Tue, Nov 09, 2010 - Page 11 News List

UMC, ASE post lower revenues for last month

HEADWINDS:An analyst said that revenues for contract chipmakers and packagers would start to come under serious pressure if the NT dollar appreciates any further

By Kevin Chen  /  Staff reporter

United Microelectronics Corp (UMC, 聯電) and Advanced Semiconductor Engineering Inc (ASE, 日月光半導體) yesterday both reported lower revenues for last month than the previous month, weighed down by the impact of the NT dollar strengthening against the US currency.

UMC, the world’s second-largest contract chipmaker, behind Taiwan Semiconductor Manufacturing Co (TSMC, 台積電), said in an e-mailed statement that revenue dropped 2.23 percent to NT$10.70 billion (US$349.3 million) last month from NT$10.94 billion in September.

Last month’s figure was 15.09 percent higher than the NT$9.3 billion posted for the same period last year, the statement said.

The Hsinchu-based company did not elaborate on the decline in revenue yesterday, but on Oct. 27, UMC chief executive officer Sun Shih-wei (孫世偉) told investors that “the volatility of the local currency and other seasonal factors” would weigh on the company’s revenue in the current quarter.

Sun forecast that fourth-quarter revenue would fall by 5 percent from the third quarter because of the strengthening NT dollar.

In the first 10 months, UMC’s aggregate revenue rose 42.25 percent, to NT$99.81 billion, from a year earlier, the statement said.

ASE, the world’s biggest chip packager and tester, said in a stock exchange filing yesterday that its revenue reached NT$5.96 billion last month, a 1.31 percent decline from NT$6.04 billion the previous month, but a 21.67 percent rise from NT$4.9 billion one year ago.

The Kaohsiung-based company told investors last month that the appreciating NT dollar and gold prices would affect this quarter’s revenue, although that impact would be offset by an anticipated growth in shipments. ASE predicted on Oct. 29 that the local currency would trade average this quarter at NT$30.765 to the US dollar, up 3.25 percent from NT$31.80 in the third quarter.

From January to last month, ASE’s revenue totaled NT$56.02 billion, a jump of 51.7 percent from NT$36.93 billion last year, the company said in the filing.

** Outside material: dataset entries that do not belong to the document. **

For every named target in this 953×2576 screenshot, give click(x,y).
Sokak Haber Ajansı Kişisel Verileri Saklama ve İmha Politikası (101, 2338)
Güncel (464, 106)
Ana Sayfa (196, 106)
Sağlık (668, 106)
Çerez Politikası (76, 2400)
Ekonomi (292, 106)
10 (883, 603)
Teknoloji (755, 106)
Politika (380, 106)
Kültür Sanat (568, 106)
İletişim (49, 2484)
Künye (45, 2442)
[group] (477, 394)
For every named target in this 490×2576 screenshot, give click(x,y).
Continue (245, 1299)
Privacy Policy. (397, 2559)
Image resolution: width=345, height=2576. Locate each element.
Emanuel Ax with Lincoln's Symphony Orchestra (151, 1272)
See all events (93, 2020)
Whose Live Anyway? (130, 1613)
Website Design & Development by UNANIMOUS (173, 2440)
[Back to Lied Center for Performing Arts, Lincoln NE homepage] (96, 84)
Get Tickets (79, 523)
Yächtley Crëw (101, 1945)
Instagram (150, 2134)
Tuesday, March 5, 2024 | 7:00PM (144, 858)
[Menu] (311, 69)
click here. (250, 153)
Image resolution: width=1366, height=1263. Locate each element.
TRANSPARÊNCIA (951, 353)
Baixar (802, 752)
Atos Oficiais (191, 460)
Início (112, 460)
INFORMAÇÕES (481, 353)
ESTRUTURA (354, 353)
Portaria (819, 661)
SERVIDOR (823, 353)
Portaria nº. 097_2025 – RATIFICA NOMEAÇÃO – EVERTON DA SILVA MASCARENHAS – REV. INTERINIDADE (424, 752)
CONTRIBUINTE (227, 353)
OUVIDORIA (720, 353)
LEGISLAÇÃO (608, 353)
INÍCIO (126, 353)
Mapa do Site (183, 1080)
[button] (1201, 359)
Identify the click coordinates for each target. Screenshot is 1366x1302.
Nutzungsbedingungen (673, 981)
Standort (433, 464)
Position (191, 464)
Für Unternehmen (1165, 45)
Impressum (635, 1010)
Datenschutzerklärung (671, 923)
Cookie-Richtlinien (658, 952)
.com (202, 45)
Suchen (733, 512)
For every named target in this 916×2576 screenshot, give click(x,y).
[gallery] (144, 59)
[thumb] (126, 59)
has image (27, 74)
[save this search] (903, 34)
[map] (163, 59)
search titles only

Both contract chipmakers and packagers are likely to face more headwinds should the NT dollar increase in value any further, Deutsche Bank analyst Michael Chou (周立中) said in a report on Friday.

In the report, Chou said chip packagers, such as ASE and Siliconware Precision Industry Co (SPIL, 矽品精密), were likely to face higher pressure on margins than contract chipmakers like TSMC and UMC in the short term if the NT dollar strengthened faster than expected.

SPIL released its revenue figures for last month on Friday, showing a slide of 4.03 percent month-on-month and 22.29 percent year-on-year to NT$4.65 billion, its lowest monthly figure this year.

In the first 10 months of this year, revenue grew 9.7 percent from last year to NT$50.55 billion, according to a stock exchange filing.

Shares in UMC yesterday fell 1.62 percent to NT$15.15, while TSMC dropped 1.4 percent to NT$63.3, ASE plunged 3.05 percent to NT$27.05 and SPIL dipped 0.4 percent to NT$32.35.